そして背景とする暴力としては、自分が表の世界で(基本的に法律を守って)生きている限り、国家の暴力を利用できます。

つまり資本家とは、一言で言うなら“なんもしない人”です。*8

なんもしないでお金だけ投げて、利益を回収する人が資本家です。

もちろん、機能資本家はなんもしないわけではなく経営をしますので、ここでは無機能資本家に(と言うより資本家の無機能部分に)着目しています。
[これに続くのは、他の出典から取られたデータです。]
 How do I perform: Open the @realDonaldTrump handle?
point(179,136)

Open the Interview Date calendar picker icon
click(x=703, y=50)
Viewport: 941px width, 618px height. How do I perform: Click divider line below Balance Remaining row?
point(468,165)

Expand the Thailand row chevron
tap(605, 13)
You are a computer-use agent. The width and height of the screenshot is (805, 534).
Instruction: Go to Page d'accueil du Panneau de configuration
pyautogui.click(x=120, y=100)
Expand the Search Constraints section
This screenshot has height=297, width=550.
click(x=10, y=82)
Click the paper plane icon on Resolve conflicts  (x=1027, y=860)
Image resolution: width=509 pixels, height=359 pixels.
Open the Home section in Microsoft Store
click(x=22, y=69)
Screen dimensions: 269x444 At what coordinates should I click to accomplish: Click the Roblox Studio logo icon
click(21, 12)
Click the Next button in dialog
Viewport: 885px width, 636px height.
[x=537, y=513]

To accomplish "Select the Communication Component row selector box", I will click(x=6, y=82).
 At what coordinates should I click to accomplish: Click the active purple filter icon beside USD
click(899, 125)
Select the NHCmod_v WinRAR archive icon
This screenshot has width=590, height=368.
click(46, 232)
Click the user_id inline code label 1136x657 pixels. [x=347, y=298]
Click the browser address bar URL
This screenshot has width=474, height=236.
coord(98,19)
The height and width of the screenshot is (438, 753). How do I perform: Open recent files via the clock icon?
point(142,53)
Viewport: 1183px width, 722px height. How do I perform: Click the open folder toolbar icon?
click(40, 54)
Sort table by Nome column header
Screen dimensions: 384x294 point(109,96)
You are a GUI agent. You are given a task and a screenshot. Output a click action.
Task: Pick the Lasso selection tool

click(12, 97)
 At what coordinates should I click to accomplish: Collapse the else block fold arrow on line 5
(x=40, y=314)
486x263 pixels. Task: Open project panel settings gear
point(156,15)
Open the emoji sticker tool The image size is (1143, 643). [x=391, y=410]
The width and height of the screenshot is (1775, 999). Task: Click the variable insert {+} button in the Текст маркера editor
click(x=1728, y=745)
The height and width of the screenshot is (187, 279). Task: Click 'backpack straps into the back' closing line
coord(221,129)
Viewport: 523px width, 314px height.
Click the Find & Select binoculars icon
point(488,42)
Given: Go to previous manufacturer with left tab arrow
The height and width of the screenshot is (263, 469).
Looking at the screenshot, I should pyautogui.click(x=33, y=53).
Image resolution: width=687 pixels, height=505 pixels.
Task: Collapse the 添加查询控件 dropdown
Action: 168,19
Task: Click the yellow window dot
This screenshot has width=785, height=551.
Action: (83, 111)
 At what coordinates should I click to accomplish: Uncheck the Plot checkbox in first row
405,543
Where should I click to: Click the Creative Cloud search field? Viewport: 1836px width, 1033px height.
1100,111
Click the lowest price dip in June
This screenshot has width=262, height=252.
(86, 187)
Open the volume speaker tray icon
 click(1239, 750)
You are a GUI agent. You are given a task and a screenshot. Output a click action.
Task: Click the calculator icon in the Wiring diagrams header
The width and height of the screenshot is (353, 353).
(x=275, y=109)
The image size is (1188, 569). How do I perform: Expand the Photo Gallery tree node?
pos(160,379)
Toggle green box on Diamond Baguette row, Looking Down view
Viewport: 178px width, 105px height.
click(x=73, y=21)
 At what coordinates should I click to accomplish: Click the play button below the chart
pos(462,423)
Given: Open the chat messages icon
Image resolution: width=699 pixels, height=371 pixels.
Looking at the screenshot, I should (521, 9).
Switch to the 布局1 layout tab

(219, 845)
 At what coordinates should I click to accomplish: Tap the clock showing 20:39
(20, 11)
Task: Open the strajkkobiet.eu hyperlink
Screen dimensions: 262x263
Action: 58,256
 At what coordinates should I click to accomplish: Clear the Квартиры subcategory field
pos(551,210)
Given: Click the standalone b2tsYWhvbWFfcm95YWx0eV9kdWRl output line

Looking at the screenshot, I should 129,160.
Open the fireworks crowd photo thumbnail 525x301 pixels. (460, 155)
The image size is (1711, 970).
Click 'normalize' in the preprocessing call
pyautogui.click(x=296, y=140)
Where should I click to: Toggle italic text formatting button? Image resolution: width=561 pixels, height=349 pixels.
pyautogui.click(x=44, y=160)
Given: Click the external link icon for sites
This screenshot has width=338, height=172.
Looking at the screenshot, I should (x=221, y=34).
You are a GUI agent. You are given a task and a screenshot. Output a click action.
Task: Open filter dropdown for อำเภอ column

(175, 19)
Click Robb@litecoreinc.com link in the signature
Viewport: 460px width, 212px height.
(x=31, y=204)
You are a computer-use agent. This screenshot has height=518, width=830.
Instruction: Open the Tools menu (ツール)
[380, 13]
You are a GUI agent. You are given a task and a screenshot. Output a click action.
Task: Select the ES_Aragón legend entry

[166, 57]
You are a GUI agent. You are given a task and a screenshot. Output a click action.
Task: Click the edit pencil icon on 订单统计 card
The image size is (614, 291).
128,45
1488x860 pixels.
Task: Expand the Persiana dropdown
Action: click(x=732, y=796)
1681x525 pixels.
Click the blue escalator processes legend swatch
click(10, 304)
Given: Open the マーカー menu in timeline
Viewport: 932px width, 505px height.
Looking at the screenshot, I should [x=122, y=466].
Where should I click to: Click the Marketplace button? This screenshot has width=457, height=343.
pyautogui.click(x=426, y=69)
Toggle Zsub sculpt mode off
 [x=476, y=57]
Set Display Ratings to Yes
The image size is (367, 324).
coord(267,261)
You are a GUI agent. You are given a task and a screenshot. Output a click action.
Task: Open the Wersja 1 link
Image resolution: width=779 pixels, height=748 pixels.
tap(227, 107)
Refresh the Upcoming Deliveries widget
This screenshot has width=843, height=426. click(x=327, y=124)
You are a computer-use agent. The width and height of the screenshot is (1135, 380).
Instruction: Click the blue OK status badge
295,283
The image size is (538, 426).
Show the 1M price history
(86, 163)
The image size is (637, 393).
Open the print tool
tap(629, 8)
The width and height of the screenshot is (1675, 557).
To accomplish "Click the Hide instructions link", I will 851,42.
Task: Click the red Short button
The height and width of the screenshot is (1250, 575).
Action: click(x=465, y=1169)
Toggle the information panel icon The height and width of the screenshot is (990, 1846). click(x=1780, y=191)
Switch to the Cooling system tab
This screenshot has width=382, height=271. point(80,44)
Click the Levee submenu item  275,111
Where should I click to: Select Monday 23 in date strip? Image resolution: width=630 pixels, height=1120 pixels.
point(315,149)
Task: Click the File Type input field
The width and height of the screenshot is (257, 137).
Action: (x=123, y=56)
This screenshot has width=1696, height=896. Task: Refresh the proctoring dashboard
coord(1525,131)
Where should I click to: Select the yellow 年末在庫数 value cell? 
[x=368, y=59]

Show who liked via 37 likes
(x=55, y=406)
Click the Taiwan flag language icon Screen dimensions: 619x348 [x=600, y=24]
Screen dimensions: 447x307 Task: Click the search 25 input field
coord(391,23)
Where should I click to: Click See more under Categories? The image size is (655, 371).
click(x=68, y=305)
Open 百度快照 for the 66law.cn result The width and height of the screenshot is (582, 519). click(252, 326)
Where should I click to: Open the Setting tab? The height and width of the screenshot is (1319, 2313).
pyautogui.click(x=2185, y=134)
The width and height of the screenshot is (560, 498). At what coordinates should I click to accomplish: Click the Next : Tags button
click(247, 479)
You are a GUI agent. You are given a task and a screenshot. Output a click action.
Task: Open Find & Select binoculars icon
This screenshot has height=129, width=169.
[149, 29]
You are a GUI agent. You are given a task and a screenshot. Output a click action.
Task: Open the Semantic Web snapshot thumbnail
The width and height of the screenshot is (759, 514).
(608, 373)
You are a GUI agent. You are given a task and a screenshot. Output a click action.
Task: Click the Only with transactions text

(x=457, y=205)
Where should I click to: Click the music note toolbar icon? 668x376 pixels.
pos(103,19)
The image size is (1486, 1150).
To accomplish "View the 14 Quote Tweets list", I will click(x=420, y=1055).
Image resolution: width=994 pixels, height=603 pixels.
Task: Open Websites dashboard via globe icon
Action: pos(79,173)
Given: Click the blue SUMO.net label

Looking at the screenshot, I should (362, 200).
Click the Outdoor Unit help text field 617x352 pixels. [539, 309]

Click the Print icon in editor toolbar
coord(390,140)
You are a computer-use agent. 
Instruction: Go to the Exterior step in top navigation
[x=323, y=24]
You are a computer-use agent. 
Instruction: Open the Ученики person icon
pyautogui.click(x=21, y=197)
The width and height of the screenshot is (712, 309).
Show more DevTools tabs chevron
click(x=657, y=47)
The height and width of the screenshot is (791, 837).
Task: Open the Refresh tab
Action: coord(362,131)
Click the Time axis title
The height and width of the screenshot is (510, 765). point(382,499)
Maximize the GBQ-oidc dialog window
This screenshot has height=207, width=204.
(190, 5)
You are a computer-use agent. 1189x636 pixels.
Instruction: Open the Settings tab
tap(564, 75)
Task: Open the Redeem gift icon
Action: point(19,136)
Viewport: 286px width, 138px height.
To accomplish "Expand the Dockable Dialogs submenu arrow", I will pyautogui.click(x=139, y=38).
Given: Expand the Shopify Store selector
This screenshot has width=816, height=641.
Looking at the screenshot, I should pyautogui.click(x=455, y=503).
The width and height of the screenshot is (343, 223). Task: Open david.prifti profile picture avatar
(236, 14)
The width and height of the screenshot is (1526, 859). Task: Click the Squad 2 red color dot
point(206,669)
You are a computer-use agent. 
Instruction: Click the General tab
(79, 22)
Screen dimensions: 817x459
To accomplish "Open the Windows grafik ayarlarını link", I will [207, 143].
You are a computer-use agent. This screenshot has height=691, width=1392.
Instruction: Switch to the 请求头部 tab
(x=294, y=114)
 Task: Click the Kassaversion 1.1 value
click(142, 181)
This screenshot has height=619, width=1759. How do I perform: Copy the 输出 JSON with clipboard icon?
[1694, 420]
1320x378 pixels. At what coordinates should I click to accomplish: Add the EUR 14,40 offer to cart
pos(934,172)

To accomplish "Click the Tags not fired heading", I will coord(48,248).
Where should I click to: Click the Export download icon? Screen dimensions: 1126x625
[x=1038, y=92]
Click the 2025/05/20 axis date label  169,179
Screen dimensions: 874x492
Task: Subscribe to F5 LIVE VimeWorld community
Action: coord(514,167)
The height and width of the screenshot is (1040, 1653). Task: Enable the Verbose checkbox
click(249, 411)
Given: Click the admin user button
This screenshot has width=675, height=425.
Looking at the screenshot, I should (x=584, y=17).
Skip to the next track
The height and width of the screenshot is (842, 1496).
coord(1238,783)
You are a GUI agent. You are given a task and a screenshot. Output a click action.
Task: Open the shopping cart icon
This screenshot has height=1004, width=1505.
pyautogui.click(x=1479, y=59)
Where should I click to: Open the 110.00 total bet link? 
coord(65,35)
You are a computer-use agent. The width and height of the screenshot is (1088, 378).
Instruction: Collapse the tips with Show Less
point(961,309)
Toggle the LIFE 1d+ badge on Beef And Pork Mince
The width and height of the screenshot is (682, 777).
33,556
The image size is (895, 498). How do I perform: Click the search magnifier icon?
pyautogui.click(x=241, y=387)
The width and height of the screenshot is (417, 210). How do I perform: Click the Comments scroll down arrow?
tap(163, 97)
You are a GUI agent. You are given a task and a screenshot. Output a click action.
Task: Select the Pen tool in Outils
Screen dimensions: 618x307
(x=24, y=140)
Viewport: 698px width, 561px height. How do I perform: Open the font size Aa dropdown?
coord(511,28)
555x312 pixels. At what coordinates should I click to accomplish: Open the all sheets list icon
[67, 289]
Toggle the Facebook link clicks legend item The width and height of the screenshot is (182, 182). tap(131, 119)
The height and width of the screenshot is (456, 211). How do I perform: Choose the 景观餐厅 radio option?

資本家がやることと言えば、より良い営利組織を選ぶという目利きぐらいですが、それとてお金を払って人にやらせることも出来ます。*9

なんもしないでお金が入ってきて生活ができるとすれば、うらやましい限りですね。*10

 

資本主義のルール

私たちが生きているこの社会は、お金を投げると(投資をすると)利益を回収できるというルールになっています。

それが資本主義のルールです。

このルールを私たちは当たり前のことだと思っていますが、これは決して当たり前のことではありません。

資本主義社会ではこういうルールになっている、というだけです。*11

このルールの下では、お金を持っていない人は“なんもしない人”のために営利活動や労働をすることになります。

そして、まとまったお金を持っている人はますますお金を集めますから、構造的に貧富の格差が拡大します。

たとえばアメリカでは、上位1%の富裕層の資産が2020年の一年間で4兆ドル増加しました。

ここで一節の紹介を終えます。